A. E. B. Coldiron is professor of English and affiliated faculty in French at Florida State University and currently serves as director of the History of Text Technologies Program there. In 2014–15 she directed the Folger Shakespeare Library's Year-Long Colloquium on Renaissance/Early Modern Translation. She is author of Printers without Borders: Translation and Textuality in the Renaissance (Citation2015) and other books and essays. An overview of her work in medieval and Renaissance literature, translation, textuality and poetics is at http://english.fsu.edu/faculty/acoldiron.htm.

Notes

1. But is translation just as necessary to mediality? Pragmatically, yes; interpreters and translators transmit new text technologies across cultures. But if translation is rather less thoroughly integral to mediality, MS scholars nevertheless shouldn't ignore translation. In my field-integrative utopia, the co-processes would receive equal attention from both MS and TS scholars, albeit in different ways and examining different aspects of the translation-transmediation process.

2. Guyda Armstrong, Marie-Alice Belle, Belén Bistué, Joyce Boro, Warren Boutcher, Line Cottegnies, Emily Francomano, Brenda Hosington, David Macey, Joshua Reid, among others; I feel honored to include myself among them.

3. The corresponding principle in TS might be that translations may coexist with originals, and multi-versions may coexist, often in the same homes or libraries, on the same desks, inside multilingual books and sometimes in macaronic poetry. TS scholars largely now understand that the same work in one language is definitely not the same when culturally deracinated and repositioned in translation. Likewise, when a work is transmediated, it is necessarily culturally deracinated and repositioned. Audiences always bring a culture of expectations, and the very same people constitute a different receiving culture when encountering even the same work in a new medium. (This idea applies Hans Jauss’ [Citation1982] “horizons of expectation” to media.) Both temporal disjunctions and overlaps in transmediations and translations, in short, intensify rather than diminish the need to historicize.

References

  • Bolter, Jay David, and Richard Grusin. 1999. Remediation: Understanding New Media. Cambridge, MA: MIT Press.
  • Coldiron, A. E. B. 2001. “Toward A Comparative New Historicism: Land Tenures and Some Fifteenth-Century Poems.” Comparative Literature 53 (2): 97–116. doi: 10.1215/-53-2-97
  • Jauss, Hans. 1982. Toward an Aesthetic of Reception.

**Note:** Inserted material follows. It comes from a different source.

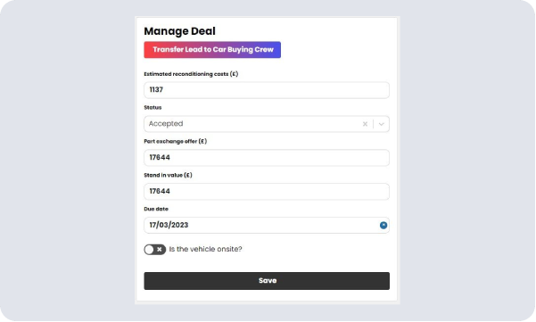The width and height of the screenshot is (536, 322).
Task: Click the Estimated reconditioning costs label
Action: pyautogui.click(x=191, y=74)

Translated by Timothy Bahti. Minneapolis: University of Minnesota Press.
  • McKenzie, D. F. 1999. Bibliography and the Sociology of Texts. Cambridge: Cambridge University Press.
  • Pym, Anthony. Forthcoming. “A Spirited Defense of a Certain Empiricism in Translation Studies (and in anything else concerning the study of cultures).” Translation Spaces.
  • Suarez, Michael F., SJ, and H. R. Woudhuysen, eds. 2014. The Book: A Global History. Oxford: Oxford University Press.